I posted a thread asking how to get over my fear because I needed to get used to my sorority girls swimming around my hands so I could rearrange plants and decor. I finally got the nerve to just put my hand in there and let them go at it... And their little nips tickled! For about 15 minutes they were swimming around my hand, rubbing against it, swimming through a hoop I made with my fingers and one even swam into my palm!  needless to say, my fear is gone.

Who else let's their bettas swim through their fingers, nip them and swim in their palm (or any other variation)?



And a side note: I washed my hands with soap and rinsed for like 5 minutes and then dried them and rinsed another 5 minutes before doing this to dry out my hands of oils and anything else that could've been on them.
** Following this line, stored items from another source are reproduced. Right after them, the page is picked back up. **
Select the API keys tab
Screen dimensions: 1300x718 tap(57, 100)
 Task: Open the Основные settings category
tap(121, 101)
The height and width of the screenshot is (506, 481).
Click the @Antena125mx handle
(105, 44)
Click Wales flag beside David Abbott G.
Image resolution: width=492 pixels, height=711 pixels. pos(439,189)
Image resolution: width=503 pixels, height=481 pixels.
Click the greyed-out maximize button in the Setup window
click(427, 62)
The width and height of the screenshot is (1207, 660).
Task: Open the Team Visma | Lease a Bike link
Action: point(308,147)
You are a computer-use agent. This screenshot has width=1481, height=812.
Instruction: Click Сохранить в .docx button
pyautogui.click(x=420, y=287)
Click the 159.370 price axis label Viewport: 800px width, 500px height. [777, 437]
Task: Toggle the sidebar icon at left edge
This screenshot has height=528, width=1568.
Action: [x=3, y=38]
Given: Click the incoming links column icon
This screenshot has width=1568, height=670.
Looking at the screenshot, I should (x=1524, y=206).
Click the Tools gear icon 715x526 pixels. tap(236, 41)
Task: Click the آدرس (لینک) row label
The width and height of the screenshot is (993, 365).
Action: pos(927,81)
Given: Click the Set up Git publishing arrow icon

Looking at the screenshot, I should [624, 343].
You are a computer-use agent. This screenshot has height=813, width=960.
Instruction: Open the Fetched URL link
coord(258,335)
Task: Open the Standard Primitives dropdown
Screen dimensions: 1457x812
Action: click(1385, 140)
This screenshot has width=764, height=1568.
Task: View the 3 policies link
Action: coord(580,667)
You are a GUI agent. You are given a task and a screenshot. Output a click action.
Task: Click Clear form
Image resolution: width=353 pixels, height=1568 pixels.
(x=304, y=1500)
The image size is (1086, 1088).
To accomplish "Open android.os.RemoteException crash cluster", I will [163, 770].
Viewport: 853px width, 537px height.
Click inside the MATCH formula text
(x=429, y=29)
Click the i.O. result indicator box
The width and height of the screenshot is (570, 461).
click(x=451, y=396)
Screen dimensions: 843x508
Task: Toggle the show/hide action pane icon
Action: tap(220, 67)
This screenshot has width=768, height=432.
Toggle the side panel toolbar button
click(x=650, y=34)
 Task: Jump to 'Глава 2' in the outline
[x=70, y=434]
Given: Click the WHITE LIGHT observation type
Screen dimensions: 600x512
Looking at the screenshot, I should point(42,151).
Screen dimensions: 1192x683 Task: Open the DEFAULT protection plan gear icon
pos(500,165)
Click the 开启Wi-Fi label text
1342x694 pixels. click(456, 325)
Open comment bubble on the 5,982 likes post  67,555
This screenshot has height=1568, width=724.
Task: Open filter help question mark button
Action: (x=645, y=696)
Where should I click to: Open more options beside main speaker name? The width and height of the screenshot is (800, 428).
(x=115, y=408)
Should I severely limit the amount of time I leave my hands in the tank? I don't want anything on my hands to harm them but I do want to keep myself used to it for purposes of rearranging, or ever scooping a fish out of the tank if there's ever a big emergency.


----------



## bniebetta (Feb 26, 2013)

I plead the fifth. I think you'll be fine  It cant really be avoided a lot of the time. Some people will tell you to wear gloves, but unless you find a glove that goes all the way up to your armpit gloves are a waste of time. I like to get the fish to trust me in the water with them haha.


----------



## Mar (Apr 9, 2013)

So cute!

I don't like washing my hands with soap, since my frogs (and betta) are sensitive to it, instead i Just thoroughly rinse with _scalding_ hot water.

Whenever I put my hand near or in the tank my betta goes crazy and just swims to it, trying to touch me. When I submerse my hand, he rests in my palm and just sits there. I never try to touch him and when he is resting in my palm, I am sure to try to leave a layer of water between my hand and him, since I do *not* want to get rid of his protective slime coat.
But it is super adorable and I love him. Out of all the rescues I have, he's the only one I'm keeping because of his sweet personality and beautifulness 

Is it just your girls, or do your males do it too?


----------



## AyalaCookiejar (Nov 20, 2012)

Well one of my males is blind and will bite any strange moving object in his tank  if I move around the water he follows and tries to bite me. If I don't move he doesn't even know I'm there 

My other male swims circles around my hand but doesn't really get too close, lol. He even keeps his distance with my finger by the side of the tank. He'll follow it but back up as I move it closer to the side of the tank.


----------



## Sakura8 (May 12, 2011)

I'm guilty as heck of this. Not only do I let especially my sorority swim through my fingers but my preferred method of moving fish is to scoop them out with my hands, not net or cup them. It's just faster for me.

People, don't follow my example though. I really can't recommend it because as Mar said, it can damage their protective slime coat. If you do touch your fish on a prolonged basis (such as scooping them up in your hand to carry them somewhere), try to add API Stress Coat to the tank afterward to help them replace any slime coat that may have gotten damaged in the handling.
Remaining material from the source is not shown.